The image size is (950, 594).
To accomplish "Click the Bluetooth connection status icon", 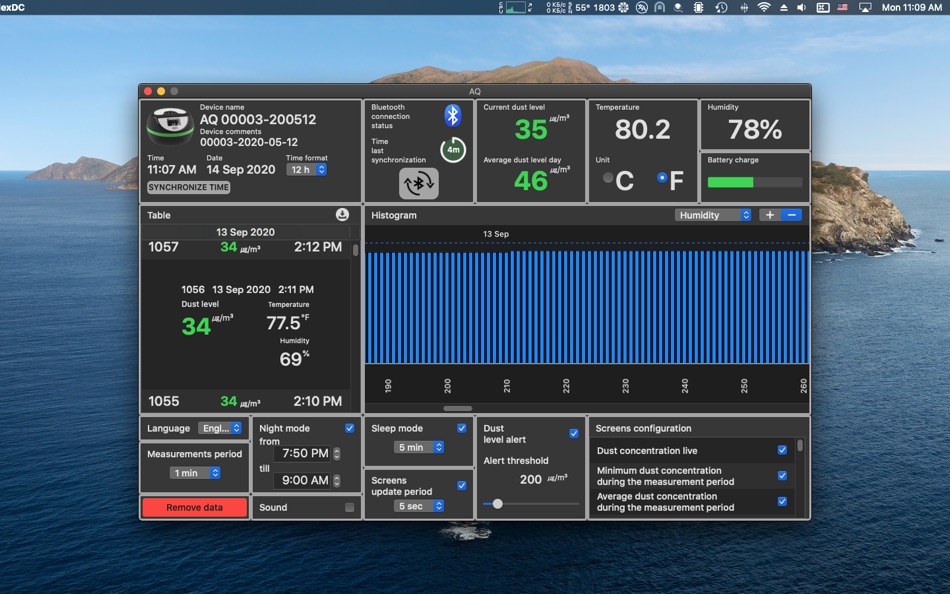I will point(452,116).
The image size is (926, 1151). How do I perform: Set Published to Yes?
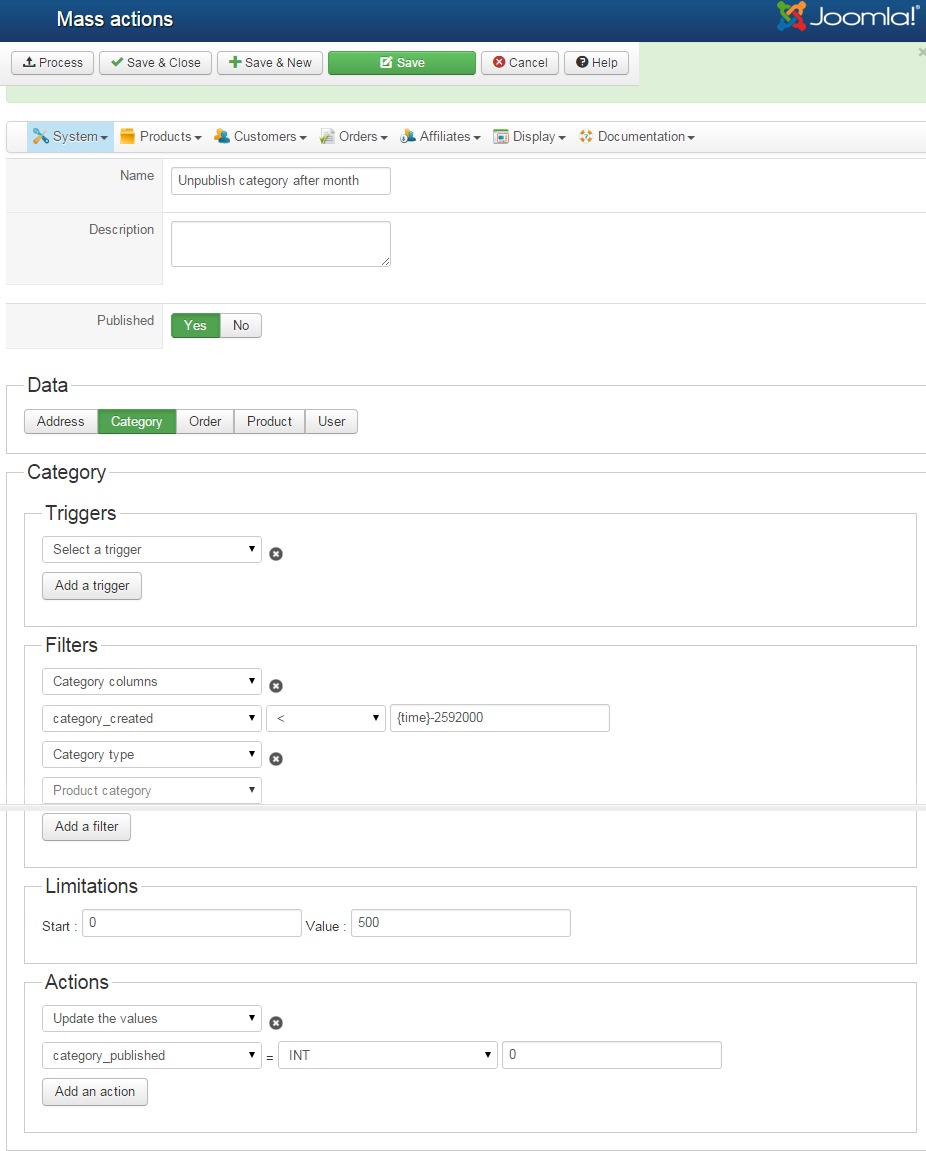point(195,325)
* * *
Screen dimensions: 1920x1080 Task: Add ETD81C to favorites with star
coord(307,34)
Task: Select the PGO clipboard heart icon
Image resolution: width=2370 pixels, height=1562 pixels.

=== EXERCISE ===
In the entries above, the lines between the one holding "Task: Select the PGO clipboard heart icon" and the one holding "Image resolution: width=2370", inclusive, are to be printed exactly as written, and those alone.

=== ANSWER TO THE EXERCISE ===
Task: Select the PGO clipboard heart icon
Image resolution: width=2370 pixels, height=1562 pixels.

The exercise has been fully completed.